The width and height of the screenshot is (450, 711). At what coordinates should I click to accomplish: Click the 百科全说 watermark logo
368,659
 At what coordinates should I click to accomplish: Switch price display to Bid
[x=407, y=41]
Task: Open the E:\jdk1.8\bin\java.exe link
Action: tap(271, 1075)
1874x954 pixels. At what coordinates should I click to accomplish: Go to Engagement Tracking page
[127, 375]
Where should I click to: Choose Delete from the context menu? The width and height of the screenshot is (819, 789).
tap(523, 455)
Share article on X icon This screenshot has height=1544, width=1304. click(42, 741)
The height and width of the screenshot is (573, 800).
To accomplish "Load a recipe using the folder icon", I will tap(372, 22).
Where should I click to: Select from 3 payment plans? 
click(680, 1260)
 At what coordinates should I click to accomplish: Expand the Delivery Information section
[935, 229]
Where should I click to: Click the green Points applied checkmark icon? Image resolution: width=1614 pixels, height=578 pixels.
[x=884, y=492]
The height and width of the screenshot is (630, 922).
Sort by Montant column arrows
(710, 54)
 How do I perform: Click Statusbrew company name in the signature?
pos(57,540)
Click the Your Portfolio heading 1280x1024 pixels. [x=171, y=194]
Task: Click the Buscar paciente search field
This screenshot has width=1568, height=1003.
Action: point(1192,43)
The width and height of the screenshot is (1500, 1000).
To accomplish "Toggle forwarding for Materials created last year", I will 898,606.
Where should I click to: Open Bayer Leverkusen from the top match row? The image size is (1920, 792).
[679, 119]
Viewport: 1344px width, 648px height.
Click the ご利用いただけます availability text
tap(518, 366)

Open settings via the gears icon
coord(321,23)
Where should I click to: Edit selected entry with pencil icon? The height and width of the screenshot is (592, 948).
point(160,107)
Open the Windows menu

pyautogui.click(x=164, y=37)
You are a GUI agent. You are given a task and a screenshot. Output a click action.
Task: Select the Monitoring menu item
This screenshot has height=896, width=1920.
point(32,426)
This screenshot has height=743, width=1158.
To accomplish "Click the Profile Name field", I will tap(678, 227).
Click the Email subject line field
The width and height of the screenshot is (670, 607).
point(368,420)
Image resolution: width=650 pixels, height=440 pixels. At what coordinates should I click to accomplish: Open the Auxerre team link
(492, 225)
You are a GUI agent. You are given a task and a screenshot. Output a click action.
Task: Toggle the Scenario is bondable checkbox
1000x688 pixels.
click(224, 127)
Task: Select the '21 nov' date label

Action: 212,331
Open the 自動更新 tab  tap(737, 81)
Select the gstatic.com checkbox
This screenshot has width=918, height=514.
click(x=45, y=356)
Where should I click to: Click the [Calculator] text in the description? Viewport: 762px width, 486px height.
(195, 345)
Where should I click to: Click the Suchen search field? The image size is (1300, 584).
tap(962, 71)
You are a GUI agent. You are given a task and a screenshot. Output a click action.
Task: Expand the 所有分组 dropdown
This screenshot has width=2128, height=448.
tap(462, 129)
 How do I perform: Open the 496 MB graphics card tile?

□ □ □ □

Every record must be retyped so that it matches the original exactly.

Exercise output ::
The width and height of the screenshot is (450, 711). At what coordinates should I click to accomplish: Click the 百科全说 watermark logo
368,659
 At what coordinates should I click to accomplish: Switch price display to Bid
[x=407, y=41]
Task: Open the E:\jdk1.8\bin\java.exe link
Action: tap(271, 1075)
1874x954 pixels. At what coordinates should I click to accomplish: Go to Engagement Tracking page
[127, 375]
Where should I click to: Choose Delete from the context menu? The width and height of the screenshot is (819, 789).
tap(523, 455)
Share article on X icon This screenshot has height=1544, width=1304. click(42, 741)
The height and width of the screenshot is (573, 800).
To accomplish "Load a recipe using the folder icon", I will tap(372, 22).
Where should I click to: Select from 3 payment plans? 
click(680, 1260)
 At what coordinates should I click to accomplish: Expand the Delivery Information section
[935, 229]
Where should I click to: Click the green Points applied checkmark icon? Image resolution: width=1614 pixels, height=578 pixels.
[x=884, y=492]
The height and width of the screenshot is (630, 922).
Sort by Montant column arrows
(710, 54)
 How do I perform: Click Statusbrew company name in the signature?
pos(57,540)
Click the Your Portfolio heading 1280x1024 pixels. [x=171, y=194]
Task: Click the Buscar paciente search field
This screenshot has width=1568, height=1003.
Action: point(1192,43)
The width and height of the screenshot is (1500, 1000).
To accomplish "Toggle forwarding for Materials created last year", I will 898,606.
Where should I click to: Open Bayer Leverkusen from the top match row? The image size is (1920, 792).
[679, 119]
Viewport: 1344px width, 648px height.
Click the ご利用いただけます availability text
tap(518, 366)

Open settings via the gears icon
coord(321,23)
Where should I click to: Edit selected entry with pencil icon? The height and width of the screenshot is (592, 948).
point(160,107)
Open the Windows menu

pyautogui.click(x=164, y=37)
You are a GUI agent. You are given a task and a screenshot. Output a click action.
Task: Select the Monitoring menu item
This screenshot has height=896, width=1920.
point(32,426)
This screenshot has height=743, width=1158.
To accomplish "Click the Profile Name field", I will tap(678, 227).
Click the Email subject line field
The width and height of the screenshot is (670, 607).
point(368,420)
Image resolution: width=650 pixels, height=440 pixels. At what coordinates should I click to accomplish: Open the Auxerre team link
(492, 225)
You are a GUI agent. You are given a task and a screenshot. Output a click action.
Task: Toggle the Scenario is bondable checkbox
1000x688 pixels.
click(224, 127)
Task: Select the '21 nov' date label

Action: 212,331
Open the 自動更新 tab  tap(737, 81)
Select the gstatic.com checkbox
This screenshot has width=918, height=514.
click(x=45, y=356)
Where should I click to: Click the [Calculator] text in the description? Viewport: 762px width, 486px height.
(195, 345)
Where should I click to: Click the Suchen search field? The image size is (1300, 584).
tap(962, 71)
You are a GUI agent. You are given a task and a screenshot. Output a click action.
Task: Expand the 所有分组 dropdown
This screenshot has width=2128, height=448.
tap(462, 129)
 How do I perform: Open the 496 MB graphics card tile?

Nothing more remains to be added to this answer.